• [Work instructions]:
From the line that contains "Task: Click the Choose items... button" to the end of the entries, copy each line exactly, though the pictures stay out.

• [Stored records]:

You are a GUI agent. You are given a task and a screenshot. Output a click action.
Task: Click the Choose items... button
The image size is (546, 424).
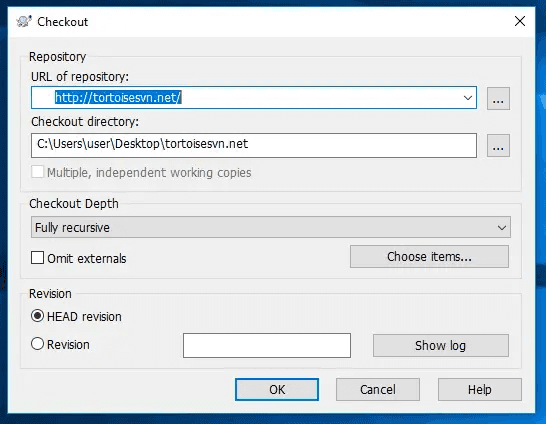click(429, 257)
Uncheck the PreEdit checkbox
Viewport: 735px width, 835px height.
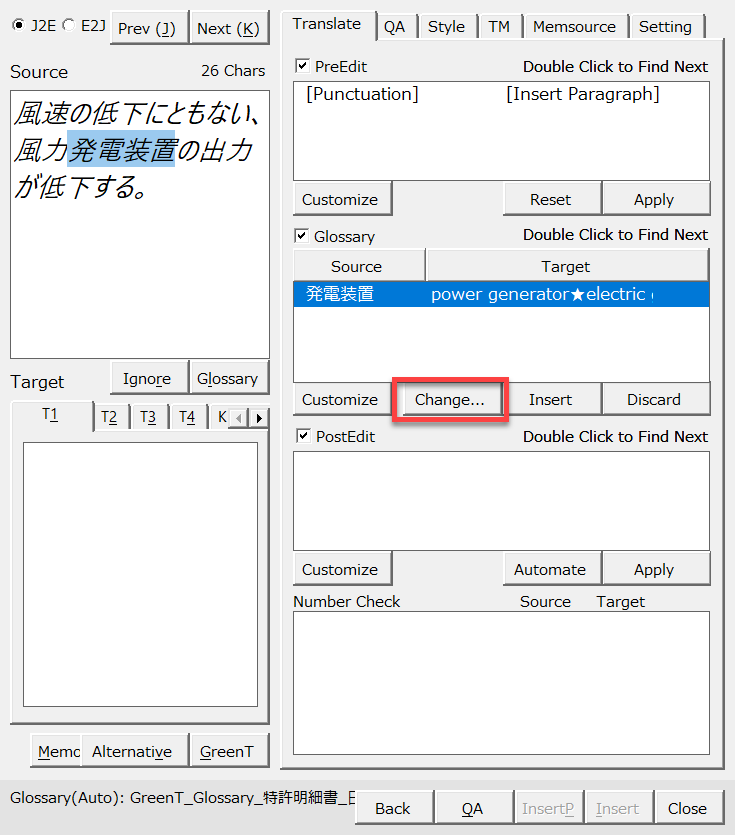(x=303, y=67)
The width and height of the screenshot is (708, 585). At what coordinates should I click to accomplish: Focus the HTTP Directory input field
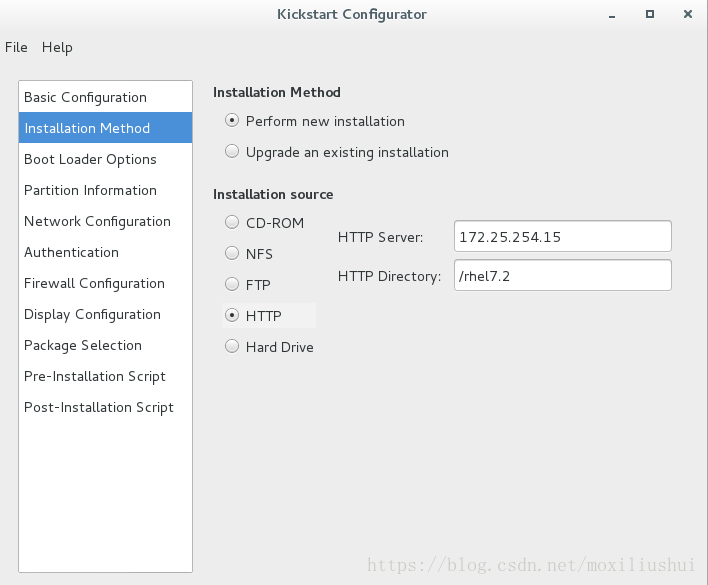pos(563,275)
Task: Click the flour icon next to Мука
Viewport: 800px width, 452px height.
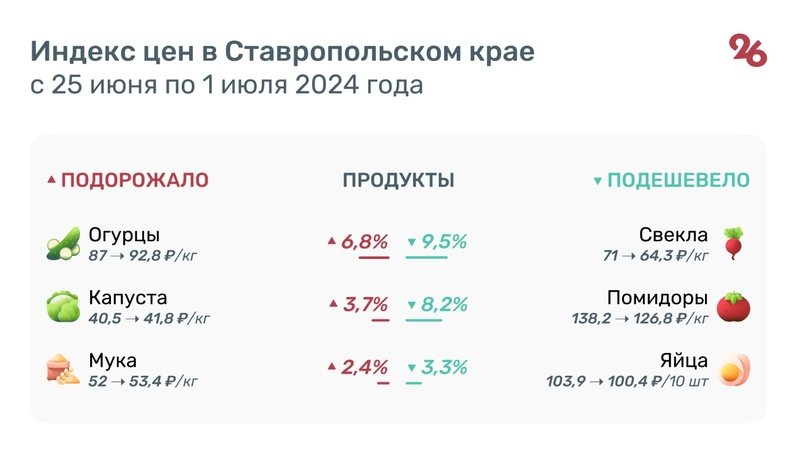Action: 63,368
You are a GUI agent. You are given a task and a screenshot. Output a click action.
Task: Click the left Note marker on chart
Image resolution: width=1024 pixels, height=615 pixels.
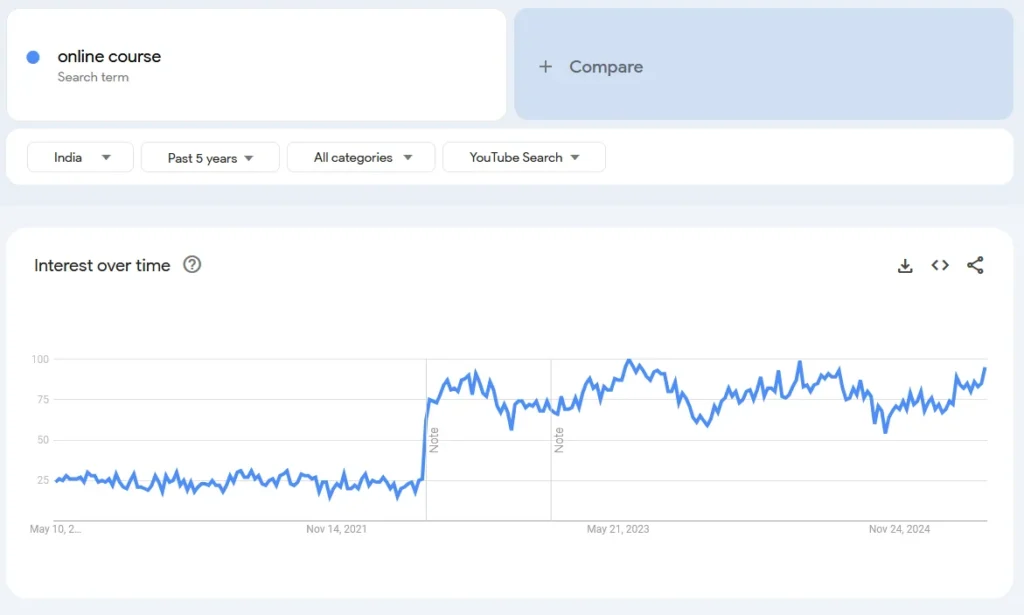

• [Written reply]:
Task: Click the Choose items... button
The image size is (546, 424).
click(429, 257)
Uncheck the PreEdit checkbox
Viewport: 735px width, 835px height.
(x=303, y=67)
The width and height of the screenshot is (708, 585). At what coordinates should I click to accomplish: Focus the HTTP Directory input field
pos(563,275)
Task: Click the flour icon next to Мука
Viewport: 800px width, 452px height.
Action: 63,368
You are a GUI agent. You are given a task and a screenshot. Output a click action.
Task: Click the left Note marker on chart
Image resolution: width=1024 pixels, height=615 pixels.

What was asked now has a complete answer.